Re: the x86 sysret_rip test fails on the Intel FRED architecture

From: H. Peter Anvin
Date: Fri Jan 20 2023 - 16:17:32 EST


On January 20, 2023 1:10:09 PM PST, Andrew Cooper <Andrew.Cooper3@xxxxxxxxxx> wrote:
>On 20/01/2023 8:50 pm, H. Peter Anvin wrote:
>> On January 20, 2023 10:52:02 AM PST, Andrew Cooper <Andrew.Cooper3@xxxxxxxxxx> wrote:
>>> On 20/01/2023 5:45 pm, Dave Hansen wrote:
>>>> On 1/19/23 23:49, Li, Xin3 wrote:
>>>>> The x86 sysret_rip test has the following assertion:
>>>>>
>>>>> /* R11 and EFLAGS should already match. */
>>>>> assert(ctx->uc_mcontext.gregs[REG_EFL] ==
>>>>> ctx->uc_mcontext.gregs[REG_R11]);
>>>>>
>>>>> This is being tested to avoid kernel state leak due to sysret vs iret,
>>>>> but that on FRED r11 is *always* preserved, and the test just fails.

Material supplied:

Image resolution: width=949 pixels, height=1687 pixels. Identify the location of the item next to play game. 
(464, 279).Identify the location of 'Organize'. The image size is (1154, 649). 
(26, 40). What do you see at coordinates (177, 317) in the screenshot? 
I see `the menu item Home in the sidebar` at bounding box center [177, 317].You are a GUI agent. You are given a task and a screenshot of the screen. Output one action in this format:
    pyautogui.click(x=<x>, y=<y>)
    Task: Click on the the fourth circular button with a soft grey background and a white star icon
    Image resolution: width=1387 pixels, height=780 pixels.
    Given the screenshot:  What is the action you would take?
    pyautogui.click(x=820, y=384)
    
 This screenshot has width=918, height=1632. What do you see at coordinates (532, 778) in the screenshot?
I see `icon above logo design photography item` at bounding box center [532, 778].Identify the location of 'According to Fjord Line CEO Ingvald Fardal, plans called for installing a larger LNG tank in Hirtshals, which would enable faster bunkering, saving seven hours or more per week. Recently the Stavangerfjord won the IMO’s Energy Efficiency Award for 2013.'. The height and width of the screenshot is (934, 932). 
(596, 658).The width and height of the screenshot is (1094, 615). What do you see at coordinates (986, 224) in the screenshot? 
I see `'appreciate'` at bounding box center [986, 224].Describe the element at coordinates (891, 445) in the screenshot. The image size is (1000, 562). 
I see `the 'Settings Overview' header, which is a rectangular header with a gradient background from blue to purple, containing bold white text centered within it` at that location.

Tasks:
1 > Print the sysret_rip message from "On January 20, 2023 1:10:09" to "test just fails.".
2 > Answer these questions about the sysret_rip message:
(a) Whose name appears on the From line?
(b) What time does the message give for Andrew Cooper's note that starts "On 20/01/2023 8:50 pm"?
(c) Which register does the quoted report say FRED always preserves?

Task responses:
1 >
On January 20, 2023 1:10:09 PM PST, Andrew Cooper <Andrew.Cooper3@xxxxxxxxxx> wrote:
>On 20/01/2023 8:50 pm, H. Peter Anvin wrote:
>> On January 20, 2023 10:52:02 AM PST, Andrew Cooper <Andrew.Cooper3@xxxxxxxxxx> wrote:
>>> On 20/01/2023 5:45 pm, Dave Hansen wrote:
>>>> On 1/19/23 23:49, Li, Xin3 wrote:
>>>>> The x86 sysret_rip test has the following assertion:
>>>>>
>>>>> /* R11 and EFLAGS should already match. */
>>>>> assert(ctx->uc_mcontext.gregs[REG_EFL] ==
>>>>> ctx->uc_mcontext.gregs[REG_R11]);
>>>>>
>>>>> This is being tested to avoid kernel state leak due to sysret vs iret,
>>>>> but that on FRED r11 is *always* preserved, and the test just fails.

2 >
(a) H. Peter Anvin
(b) 1:10:09 PM PST, January 20, 2023
(c) r11